One night I had an epiphany to mix Fashion and the environment and that I should gather a band of likeminded people together and shake things up..but make it cool and that I was the very person to do it. So the next morning I went to Camden recycling, asked them if they wanted to collaborate on an art show, secured a date for a small show upstairs at the ‘Petit Prince ‘ restaurant in Kentish Town and put the call out to artists anywhere who wanted to show. Remember in the 80’s the artist community knew each other, we went to the same gigs, read the same print, it wasn’t long before the call was answered, our first show, we were 5 artists, mixed media, with interviews following the show from City Limits, MTV and then the Guardian. Our second show, Portobello Road, we were 30 strong and by the time of our show at the Submarine Gallery in King Cross ( Sadly no longer there) we were 80 strong and were in some form of publication almost monthly.
How did you learn to construct clothing? Do you have construction techniques or tidbits of knowledge you learned from working with recycled materials?
My knowledge comes from my family. My Father was a carpenter, I watched him construct difficult shapes from wood. My Grandma, my Auntie Audrey, Auntie Jean and Auntie Glady’s were all amazing seamstresses and all played their part in my knowledge. But I have to be honest….from about 7 years old , I could unfold 3D shapes into 2D blueprints and work out how it was done all in my head, then it was just a question of measurement and draping.I remember seeing David Bowie in a Kenzo creation when I was 13, I copied it , I had to.
I think that overcoming the obstacles in the learning process was driven by an imperative, I imagined something and had to make it real, then I’d set to and find a way of constructing it. I have no fashion degree.
How does sustainability embody the punk ethos and culture?
Does it any longer ?? It did feel punk back in the 80’s because there were influential people denying the problems facing the planet. At least now it feels like the tide is turning, the next generation knows it’s really not cool to ignore eco issues. Now comes less punk and more plod…the job of following this through. Much the same as when slavery ended. Not everyone released their charges immediately, I’m sure that for the 30 years following the ruling, landowners were still being prosecuted for owning slaves, and bound indentured peoples finally released , but only when owners were faced with penalties..Now is the long task of making sure our businesses are monitored and taxed for polluting.
It is the same in the fashion industry, businesses need to be accountable. Charities such as” the sustainability Index” award points to companies who are ‘greening’ themselves. The Earth Logic Fashion Action Research Plan are a group also pushing for sustainable fashion and accountability. Charities like these and extinction rebellion, they are the punks now, in regard to the fashion industry. Now it is” put your money where your mouth is” time..show us the sustainable fashion, we know we need it , want it and will buy it , if it’s there on the shelves..hopefully eco fashion is moving from punk to mainstream..not a kickback but a considered choice..or am I as usual looking through tinted spectacles ?
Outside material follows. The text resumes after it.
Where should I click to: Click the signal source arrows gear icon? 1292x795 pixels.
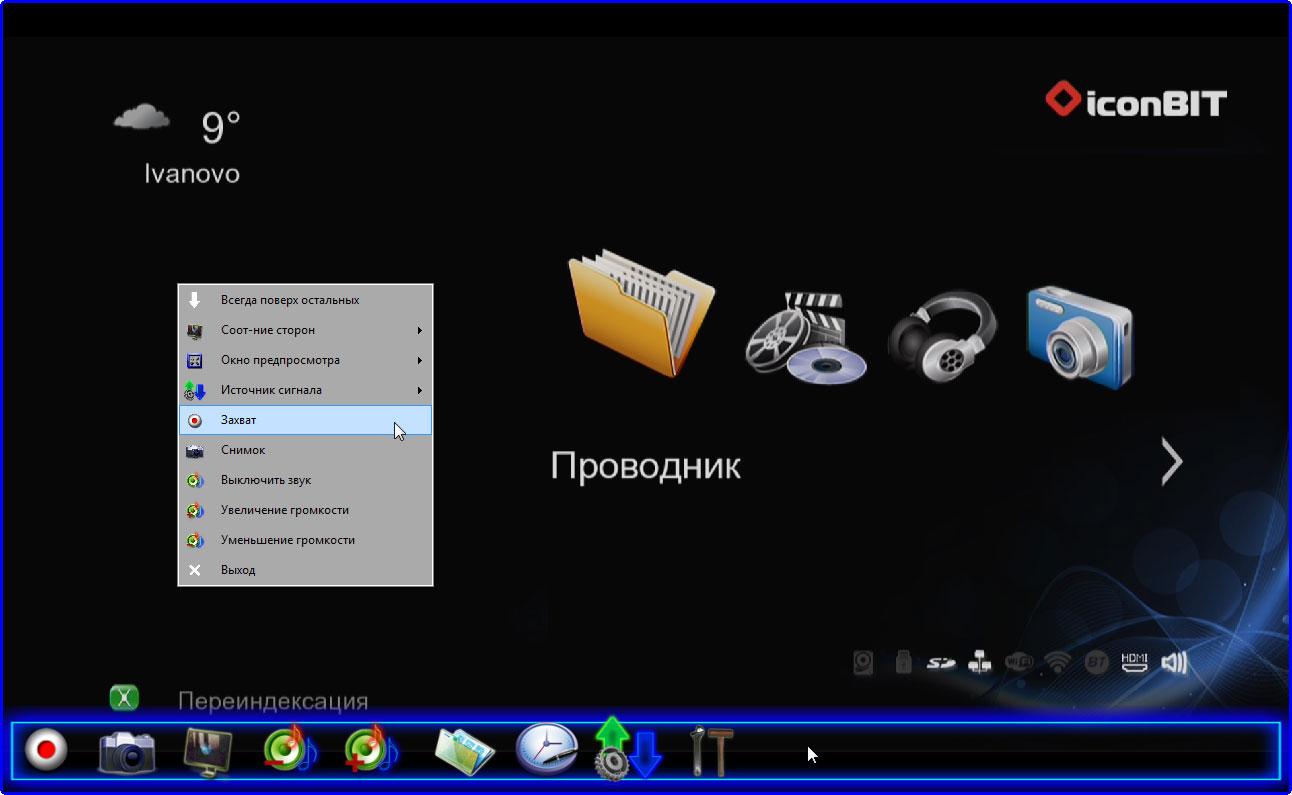(x=628, y=748)
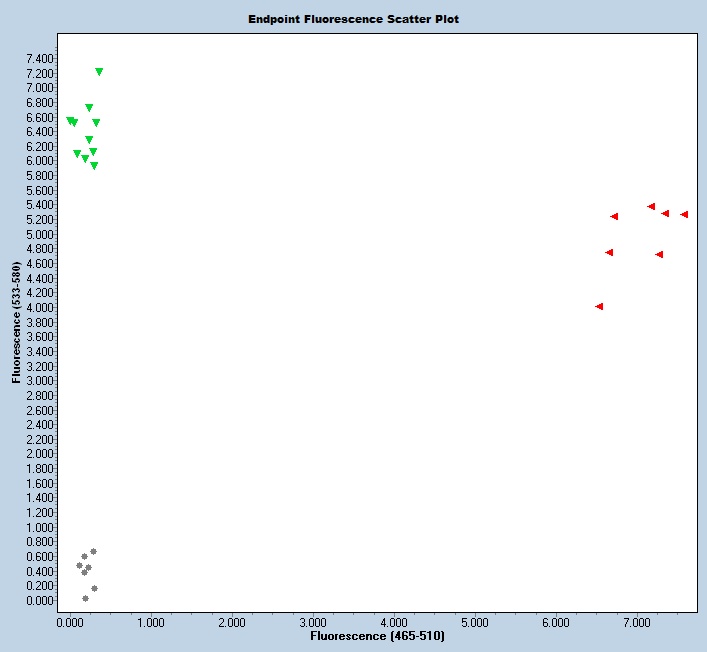Click the leftmost gray data point
Viewport: 707px width, 652px height.
coord(79,565)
How does the sustainability movement of present day compare/contrast with the one you pioneered in the 80s? What improvements in sustainability have you seen in the fashion industry since the 80s that are worthwhile? What brands/people would you like to highlight that are doing it right and why?
Sadly in the 80’s anything up cycled or sustainable had with it the negative association of open toed sandals and socks. My first aim was to make the whole thing a bit more edgy. That’s when I came up with the idea for NOLOGO. I took a business plan to Oxfam headquarters in Oxford and told them they were missing a trick. They had a huge sorting warehouse in Huddersfield where the best materials were being bought by weight to dealers in vintage clothing. I had started to lecture to fashion colleges about green fashion in 1989 and saw an opportunity to link the two, students used up cycled materials from Oxfam to create new fashion for NOLOGO. Sonique singer/ Dj ( SExpress ) helped us promote and open our first shop in 1990 on Marleybone Hight St, the second shop on Ganton St just off Carnaby st was opened in 1991. Mathew Williamson, Jessica Ogden , Vexed Generation, the vintage section in Topshop all developed by designers from the NOLOGO stable. In regard to Improvements in sustainable material..well there weren’t any available back then. Oxfam was producing an up cycled flock blanket substance, but it could only be used for interlining, but that was the only 100% eco material available. The choice is endless now, unbleached, up cycled, you can now purchase up cycled packaging. With my NOLOGO shops we made all of our own packaging as no other choices were available. It costs more but the choices are now there..so it has changed enormously.
With regard to brands that have got it right…Of course Xuly Bet is and always has been a massive inspiration, for me he’s ‘bang on’, that’s how to do it right. At no point is design compromised because it’s green and no compromise on sustainability..love everything he’s done since the start..he has never failed to excite and inspire me. Conscious Earthwear have constantly hit the same high levels of sustainable fashion and they make such beautiful wearable clothes. From the high st. , New Look are monitoring their production, material sources, energy and transport under the microscope in regard to Carbon Footprint. That’s the way to go. Green can not be a choice or a label by association it has to be a full commitment, show by example.
I feel like these days sustainability is a buzz word used as a selling point, how does a consumer distinguish between an ethical brand and one that is just using it as a marketing tool?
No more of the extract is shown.